The entries below contain a stretch that opens with the line containing "Task: Open the Solution artifacts code icon" and closes with the line containing "Reload the page with the refresh icon"; set down that stretch exactly, both ends included, and nothing else.

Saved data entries
+++

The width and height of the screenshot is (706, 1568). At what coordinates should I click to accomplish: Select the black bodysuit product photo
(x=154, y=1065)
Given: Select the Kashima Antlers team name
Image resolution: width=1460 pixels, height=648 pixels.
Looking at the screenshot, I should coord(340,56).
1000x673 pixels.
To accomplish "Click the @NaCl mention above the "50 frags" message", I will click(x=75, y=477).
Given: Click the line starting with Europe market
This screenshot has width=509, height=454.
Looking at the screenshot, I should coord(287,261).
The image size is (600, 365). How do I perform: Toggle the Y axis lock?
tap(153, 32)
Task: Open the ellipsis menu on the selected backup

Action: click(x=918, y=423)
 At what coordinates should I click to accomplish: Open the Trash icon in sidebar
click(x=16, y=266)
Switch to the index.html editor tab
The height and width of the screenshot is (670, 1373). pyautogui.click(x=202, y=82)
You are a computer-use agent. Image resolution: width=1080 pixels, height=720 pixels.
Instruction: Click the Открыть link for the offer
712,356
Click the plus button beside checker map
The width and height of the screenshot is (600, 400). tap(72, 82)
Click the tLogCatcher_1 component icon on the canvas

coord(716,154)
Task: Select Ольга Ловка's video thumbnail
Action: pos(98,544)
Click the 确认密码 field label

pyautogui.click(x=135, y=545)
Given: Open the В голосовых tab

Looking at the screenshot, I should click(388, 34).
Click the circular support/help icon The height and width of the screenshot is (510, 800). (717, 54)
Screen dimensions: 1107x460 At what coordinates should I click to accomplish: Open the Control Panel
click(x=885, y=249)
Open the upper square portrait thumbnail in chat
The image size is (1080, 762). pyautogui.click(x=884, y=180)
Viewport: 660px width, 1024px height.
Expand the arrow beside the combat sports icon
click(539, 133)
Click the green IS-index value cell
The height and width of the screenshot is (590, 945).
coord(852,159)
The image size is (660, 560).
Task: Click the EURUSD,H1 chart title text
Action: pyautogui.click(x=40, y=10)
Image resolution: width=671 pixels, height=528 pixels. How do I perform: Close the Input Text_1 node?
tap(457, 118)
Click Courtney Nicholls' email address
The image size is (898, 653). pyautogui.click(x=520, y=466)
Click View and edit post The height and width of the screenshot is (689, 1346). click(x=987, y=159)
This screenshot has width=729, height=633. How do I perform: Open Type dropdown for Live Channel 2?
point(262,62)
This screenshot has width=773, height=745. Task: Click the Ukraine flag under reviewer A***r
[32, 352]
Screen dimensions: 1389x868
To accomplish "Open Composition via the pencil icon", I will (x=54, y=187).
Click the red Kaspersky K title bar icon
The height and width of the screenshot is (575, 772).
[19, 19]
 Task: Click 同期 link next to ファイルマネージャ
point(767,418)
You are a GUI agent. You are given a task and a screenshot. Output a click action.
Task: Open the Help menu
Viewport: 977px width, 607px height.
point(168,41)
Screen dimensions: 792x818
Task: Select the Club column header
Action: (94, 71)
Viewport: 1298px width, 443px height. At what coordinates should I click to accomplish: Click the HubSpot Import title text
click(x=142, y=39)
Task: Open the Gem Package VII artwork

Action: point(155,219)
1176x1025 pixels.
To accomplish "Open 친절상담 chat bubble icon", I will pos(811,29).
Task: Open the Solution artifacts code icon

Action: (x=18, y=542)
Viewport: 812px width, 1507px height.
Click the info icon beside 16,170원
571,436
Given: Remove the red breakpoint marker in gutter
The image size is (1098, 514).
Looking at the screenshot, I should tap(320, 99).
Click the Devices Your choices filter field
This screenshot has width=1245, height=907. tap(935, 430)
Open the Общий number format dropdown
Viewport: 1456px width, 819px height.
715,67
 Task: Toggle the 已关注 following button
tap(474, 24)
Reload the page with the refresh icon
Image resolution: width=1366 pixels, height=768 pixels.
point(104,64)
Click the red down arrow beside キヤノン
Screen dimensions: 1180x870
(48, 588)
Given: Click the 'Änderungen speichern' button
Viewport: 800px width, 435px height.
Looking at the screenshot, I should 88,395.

+++

▸ Result:
Task: Open the Solution artifacts code icon

Action: (x=18, y=542)
Viewport: 812px width, 1507px height.
Click the info icon beside 16,170원
571,436
Given: Remove the red breakpoint marker in gutter
The image size is (1098, 514).
Looking at the screenshot, I should tap(320, 99).
Click the Devices Your choices filter field
This screenshot has width=1245, height=907. tap(935, 430)
Open the Общий number format dropdown
Viewport: 1456px width, 819px height.
715,67
 Task: Toggle the 已关注 following button
tap(474, 24)
Reload the page with the refresh icon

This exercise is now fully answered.